— start of SELECTED PASSAGE —
The president’s stop in Pueblo, a blue-collar town and political battleground on Colorado’s southern Front Range, comes ahead of a pivotal election year during which the Democrat will look to sell voters on the IRA and its $369 billion in clean energy spending and tax credits as he bids for a second term.
Beneath banners reading “Bidenomics” and “Investing in America,” Biden said his landmark climate law, passed by slim Democratic majorities in Congress in 2022, is already benefiting communities like Pueblo. CS Wind broke ground earlier this year on a factory expansion that the company says will double its output and add more than 800 new jobs.
“When I think climate, I think jobs,” Biden said. “That’s what climate is about — not only saving lives and saving the environment, but jobs.”
Echoing earlier remarks made at a Denver fundraiser on Tuesday — part of a Colorado visit that was rescheduled after a postponement last month following the outbreak of the Israel-Hamas war — Biden blasted Pueblo’s representative in Congress, Rep. Lauren Boebert, a Silt Republican who has called the IRA a “massive failure.”
In a post on X, formerly Twitter, Boebert wrote prior to Wednesday’s event that Biden “should be coming here to apologize for his all out war on on fossil fuels and his Green New Deal agenda which have cost the great people of Colorado’s 3rd District dearly.”
Boebert won reelection last year by a razor-thin 546-vote margin, and is expected to face another tough challenge from Democratic former Aspen City Council member Adam Frisch in 2024.
“She’s one of the leaders of this extreme MAGA movement,” Biden said in a speech that lasted about 20 minutes. “She along with every single Republican voted against the law that made these investments and jobs possible.”
— end of SELECTED PASSAGE —
INSTRUCTIONS
A. Please copy the part of the article on Biden's Pueblo visit that opens with the words containing "Boebert won reelection" and closes with "Frisch in 2024.".
B. Write the next part of the article on Biden's Pueblo visit, picking up from its last sentence.
— start of SUPPLIED INFORMATION —
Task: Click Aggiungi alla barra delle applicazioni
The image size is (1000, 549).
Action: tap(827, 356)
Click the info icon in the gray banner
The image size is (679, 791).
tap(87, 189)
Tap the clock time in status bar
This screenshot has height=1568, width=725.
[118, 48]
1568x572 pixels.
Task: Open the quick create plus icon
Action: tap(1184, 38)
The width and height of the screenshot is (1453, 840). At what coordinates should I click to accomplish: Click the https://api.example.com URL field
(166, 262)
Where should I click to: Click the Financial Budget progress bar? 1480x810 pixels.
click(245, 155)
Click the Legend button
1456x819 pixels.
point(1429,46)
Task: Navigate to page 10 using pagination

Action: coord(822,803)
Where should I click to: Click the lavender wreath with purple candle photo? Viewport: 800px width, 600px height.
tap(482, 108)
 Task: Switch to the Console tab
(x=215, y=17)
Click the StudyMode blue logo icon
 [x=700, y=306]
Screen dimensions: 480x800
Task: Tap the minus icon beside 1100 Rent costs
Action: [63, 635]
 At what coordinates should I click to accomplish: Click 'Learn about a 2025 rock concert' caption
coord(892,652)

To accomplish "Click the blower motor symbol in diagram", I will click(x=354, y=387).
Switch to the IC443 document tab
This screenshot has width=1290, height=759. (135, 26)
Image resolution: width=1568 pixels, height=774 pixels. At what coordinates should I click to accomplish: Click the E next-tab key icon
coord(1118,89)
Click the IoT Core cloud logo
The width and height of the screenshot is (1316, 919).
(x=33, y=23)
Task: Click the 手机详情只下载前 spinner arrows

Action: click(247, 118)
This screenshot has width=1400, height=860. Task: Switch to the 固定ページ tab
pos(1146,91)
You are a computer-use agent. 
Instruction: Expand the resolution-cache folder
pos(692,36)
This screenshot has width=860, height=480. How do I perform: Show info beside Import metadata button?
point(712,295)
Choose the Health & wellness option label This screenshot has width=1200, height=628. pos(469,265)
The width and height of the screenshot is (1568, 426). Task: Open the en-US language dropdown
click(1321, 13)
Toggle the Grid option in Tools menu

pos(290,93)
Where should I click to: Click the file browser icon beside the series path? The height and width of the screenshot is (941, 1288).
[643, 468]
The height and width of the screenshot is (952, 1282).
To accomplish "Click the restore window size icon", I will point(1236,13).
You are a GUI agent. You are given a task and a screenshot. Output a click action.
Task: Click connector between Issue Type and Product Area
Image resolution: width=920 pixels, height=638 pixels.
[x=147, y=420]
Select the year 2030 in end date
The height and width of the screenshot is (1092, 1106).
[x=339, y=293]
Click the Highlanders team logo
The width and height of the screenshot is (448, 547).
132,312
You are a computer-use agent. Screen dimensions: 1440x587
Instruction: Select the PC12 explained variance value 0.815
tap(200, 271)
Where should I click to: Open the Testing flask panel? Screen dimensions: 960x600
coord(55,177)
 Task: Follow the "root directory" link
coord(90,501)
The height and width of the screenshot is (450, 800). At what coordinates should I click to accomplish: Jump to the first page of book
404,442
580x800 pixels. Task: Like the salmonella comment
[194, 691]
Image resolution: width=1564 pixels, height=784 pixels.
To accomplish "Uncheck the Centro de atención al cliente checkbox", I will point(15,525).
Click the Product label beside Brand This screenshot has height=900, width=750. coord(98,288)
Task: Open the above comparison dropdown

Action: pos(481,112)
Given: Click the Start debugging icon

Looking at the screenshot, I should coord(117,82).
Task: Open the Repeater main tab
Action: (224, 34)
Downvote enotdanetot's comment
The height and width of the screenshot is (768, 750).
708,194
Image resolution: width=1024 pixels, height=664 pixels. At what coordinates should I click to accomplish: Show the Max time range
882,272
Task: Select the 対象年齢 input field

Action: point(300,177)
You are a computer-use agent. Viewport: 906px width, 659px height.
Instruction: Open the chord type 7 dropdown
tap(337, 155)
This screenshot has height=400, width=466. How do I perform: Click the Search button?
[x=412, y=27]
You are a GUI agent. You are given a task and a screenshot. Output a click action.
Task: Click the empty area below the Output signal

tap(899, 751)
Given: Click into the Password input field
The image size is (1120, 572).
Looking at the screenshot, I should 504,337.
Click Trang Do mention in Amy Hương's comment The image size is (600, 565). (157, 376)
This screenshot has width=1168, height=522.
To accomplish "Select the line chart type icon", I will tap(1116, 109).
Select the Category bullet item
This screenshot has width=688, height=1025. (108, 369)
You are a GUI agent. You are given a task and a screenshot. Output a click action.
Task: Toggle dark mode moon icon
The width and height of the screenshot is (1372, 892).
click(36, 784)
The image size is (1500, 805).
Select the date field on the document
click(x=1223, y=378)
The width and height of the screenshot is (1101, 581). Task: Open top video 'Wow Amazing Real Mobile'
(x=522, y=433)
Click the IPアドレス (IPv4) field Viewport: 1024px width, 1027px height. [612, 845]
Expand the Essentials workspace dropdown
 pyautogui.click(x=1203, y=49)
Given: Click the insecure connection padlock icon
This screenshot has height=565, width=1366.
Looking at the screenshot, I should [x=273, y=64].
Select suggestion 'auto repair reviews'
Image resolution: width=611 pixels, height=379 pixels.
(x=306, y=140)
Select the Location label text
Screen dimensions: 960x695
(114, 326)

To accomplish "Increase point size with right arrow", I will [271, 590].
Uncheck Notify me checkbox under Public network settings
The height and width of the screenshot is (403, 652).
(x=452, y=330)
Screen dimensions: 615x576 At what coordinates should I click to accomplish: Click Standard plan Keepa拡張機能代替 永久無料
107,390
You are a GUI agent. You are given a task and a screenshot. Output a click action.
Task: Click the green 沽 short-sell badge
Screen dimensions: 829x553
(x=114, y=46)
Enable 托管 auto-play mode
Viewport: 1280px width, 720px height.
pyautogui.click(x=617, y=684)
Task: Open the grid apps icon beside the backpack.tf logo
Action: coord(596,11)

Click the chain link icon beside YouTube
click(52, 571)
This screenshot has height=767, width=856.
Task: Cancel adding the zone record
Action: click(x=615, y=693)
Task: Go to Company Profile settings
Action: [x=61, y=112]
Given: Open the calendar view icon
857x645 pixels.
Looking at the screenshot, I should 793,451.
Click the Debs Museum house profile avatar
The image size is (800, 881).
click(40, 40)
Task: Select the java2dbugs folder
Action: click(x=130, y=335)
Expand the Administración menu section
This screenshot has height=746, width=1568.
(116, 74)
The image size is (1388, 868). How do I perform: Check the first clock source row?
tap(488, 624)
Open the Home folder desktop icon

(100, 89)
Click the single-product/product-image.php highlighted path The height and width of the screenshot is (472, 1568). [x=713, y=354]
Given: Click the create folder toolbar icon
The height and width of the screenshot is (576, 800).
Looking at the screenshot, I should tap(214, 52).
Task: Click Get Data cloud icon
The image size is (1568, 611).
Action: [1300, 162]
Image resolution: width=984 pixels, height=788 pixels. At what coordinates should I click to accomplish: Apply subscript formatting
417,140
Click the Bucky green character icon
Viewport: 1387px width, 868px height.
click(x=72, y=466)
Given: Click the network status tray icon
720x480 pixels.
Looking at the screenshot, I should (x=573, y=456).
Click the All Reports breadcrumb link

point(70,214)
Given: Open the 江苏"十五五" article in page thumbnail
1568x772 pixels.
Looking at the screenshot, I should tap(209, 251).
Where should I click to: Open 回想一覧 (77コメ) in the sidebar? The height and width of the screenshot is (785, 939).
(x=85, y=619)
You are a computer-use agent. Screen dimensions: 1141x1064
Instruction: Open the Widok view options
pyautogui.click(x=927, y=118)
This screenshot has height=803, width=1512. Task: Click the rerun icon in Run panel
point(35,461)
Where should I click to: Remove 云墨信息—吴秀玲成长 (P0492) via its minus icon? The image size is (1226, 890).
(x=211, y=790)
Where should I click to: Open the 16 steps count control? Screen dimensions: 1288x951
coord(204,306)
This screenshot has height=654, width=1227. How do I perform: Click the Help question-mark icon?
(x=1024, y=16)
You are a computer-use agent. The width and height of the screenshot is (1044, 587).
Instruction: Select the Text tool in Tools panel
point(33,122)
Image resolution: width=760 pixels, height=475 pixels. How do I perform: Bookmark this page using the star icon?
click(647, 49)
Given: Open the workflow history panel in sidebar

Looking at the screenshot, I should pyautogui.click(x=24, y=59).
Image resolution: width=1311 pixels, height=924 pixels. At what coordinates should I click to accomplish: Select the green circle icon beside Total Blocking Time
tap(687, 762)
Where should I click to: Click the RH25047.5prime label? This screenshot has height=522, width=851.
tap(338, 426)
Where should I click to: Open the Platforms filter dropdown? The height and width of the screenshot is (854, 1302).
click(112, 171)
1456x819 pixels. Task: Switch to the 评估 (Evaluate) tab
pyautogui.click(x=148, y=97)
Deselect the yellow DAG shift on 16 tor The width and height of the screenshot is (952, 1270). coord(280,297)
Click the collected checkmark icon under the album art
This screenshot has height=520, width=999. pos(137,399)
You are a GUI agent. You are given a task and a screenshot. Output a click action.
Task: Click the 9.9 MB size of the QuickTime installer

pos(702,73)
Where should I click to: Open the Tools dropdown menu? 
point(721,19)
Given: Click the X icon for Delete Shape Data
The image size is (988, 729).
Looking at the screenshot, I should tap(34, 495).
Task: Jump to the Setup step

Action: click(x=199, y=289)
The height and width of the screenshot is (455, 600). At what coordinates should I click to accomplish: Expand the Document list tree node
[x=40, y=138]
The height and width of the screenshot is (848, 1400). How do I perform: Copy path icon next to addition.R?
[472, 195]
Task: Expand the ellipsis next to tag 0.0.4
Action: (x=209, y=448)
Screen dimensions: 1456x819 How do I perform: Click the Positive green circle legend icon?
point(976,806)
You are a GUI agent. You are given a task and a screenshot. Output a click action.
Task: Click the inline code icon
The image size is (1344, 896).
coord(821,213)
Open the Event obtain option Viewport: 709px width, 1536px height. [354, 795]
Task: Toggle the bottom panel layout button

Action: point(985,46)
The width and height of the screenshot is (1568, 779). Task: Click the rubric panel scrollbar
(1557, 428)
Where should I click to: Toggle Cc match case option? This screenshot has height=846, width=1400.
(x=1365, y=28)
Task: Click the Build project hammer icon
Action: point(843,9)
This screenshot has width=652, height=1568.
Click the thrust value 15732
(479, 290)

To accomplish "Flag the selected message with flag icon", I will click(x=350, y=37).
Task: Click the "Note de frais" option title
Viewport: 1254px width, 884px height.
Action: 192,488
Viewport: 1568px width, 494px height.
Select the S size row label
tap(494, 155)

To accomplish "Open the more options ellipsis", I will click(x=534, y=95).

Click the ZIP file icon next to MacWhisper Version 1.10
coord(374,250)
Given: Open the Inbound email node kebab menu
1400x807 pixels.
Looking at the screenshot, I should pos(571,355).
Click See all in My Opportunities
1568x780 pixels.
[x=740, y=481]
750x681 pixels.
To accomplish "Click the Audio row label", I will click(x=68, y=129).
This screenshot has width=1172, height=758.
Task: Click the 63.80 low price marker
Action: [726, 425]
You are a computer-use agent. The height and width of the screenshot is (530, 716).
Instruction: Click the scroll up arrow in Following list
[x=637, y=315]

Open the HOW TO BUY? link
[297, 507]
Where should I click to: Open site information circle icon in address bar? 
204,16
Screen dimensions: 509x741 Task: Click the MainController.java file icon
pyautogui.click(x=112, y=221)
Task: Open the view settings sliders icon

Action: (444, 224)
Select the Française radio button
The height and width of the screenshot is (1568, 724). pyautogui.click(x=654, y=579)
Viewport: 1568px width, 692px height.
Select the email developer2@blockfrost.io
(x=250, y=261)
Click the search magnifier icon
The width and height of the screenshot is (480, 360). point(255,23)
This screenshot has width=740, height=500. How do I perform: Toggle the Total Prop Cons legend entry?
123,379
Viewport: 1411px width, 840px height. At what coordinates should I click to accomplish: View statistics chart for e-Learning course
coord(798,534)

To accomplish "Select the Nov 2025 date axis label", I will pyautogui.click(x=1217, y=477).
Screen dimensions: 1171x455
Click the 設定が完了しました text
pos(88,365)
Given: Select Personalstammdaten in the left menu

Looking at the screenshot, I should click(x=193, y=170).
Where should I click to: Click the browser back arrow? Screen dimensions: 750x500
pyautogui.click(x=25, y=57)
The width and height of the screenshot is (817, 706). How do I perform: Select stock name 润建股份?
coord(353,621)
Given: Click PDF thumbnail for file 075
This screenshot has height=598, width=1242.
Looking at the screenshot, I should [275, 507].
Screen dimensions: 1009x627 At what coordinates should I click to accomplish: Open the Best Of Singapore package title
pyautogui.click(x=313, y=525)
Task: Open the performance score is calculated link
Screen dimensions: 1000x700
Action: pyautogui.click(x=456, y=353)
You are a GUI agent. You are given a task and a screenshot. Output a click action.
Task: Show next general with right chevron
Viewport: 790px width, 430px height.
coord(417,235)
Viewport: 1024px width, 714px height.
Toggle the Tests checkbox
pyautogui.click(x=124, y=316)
— end of SUPPLIED INFORMATION —
TASK-BY-TASK ANSWERS
A.
Boebert won reelection last year by a razor-thin 546-vote margin, and is expected to face another tough challenge from Democratic former Aspen City Council member Adam Frisch in 2024.

B.
“Do you all know you’re part of a ‘massive failure’?” he said to laughter from a crowd that included CS Wind workers. “Tell that to the 850 Coloradans who will get new jobs in Pueblo at CS Wind thanks to this law. Tell that to the local economy that benefits from these investments.”
‘A great transition’
Scientists with the U.N.’s Intergovernmental Panel on Climate Change have warned world leaders that in order to avert the most catastrophic consequences of global warming, governments must cut global greenhouse gas emissions roughly in half by 2030, and achieve net-zero emissions by midcentury.
Biden, who recommitted the U.S. to the Paris Agreement on climate change shortly after taking office, has endorsed those goals. In addition to tax incentives for wind and solar power generation, the IRA’s $369 billion package of clean energy measures established a new rebate of up to $7,500 for electric vehicles, along with a variety of grant programs to boost home energy efficiency and the electrification of home heating systems.
“We’re at a moment in history where 50 years from now, people are going to look back at this period as the beginning of a great transition — a global transition to clean energy, to new innovations in technology, to a better way of life,” said Democratic U.S. Sen. John Hickenlooper ahead of Biden’s remarks. “And I think that this great transition is starting right here in Pueblo.”
But a report released this year by the Rhodium Group, an influential energy think tank, concluded that even with the IRA, the U.S. is likely to fall significantly short of Biden’s goal of a 50% to 52% overall emissions cut by 2030. Depending on a wide range of economic variables, the group projects that current federal law will achieve emissions reductions of between 29% and 42% by that date — though actions taken at the state and local level could push that figure higher.
“While critical, these federal regulatory policies will need to be paired with ambitious state actions,” the report’s authors wrote. “The IRA is the most substantial federal action the U.S. has ever taken to combat climate change, but it was not intended to solve every decarbonization challenge in one bill.”
Biden’s Pueblo visit came just one day prior to the opening of a major U.N. climate conference known as COP28 in Dubai on Thursday. The White House announced this week that the president will skip those talks, with Vice President Kamala Harris taking his place.
‘A lot of work ahead’
At the factory just south of Pueblo, which was formerly owned by Danish company Vestas, workers bevel, curve and weld together the enormous sections of steel plate that are shipped in 60- to 80-foot segments to be assembled at wind farms all over the country.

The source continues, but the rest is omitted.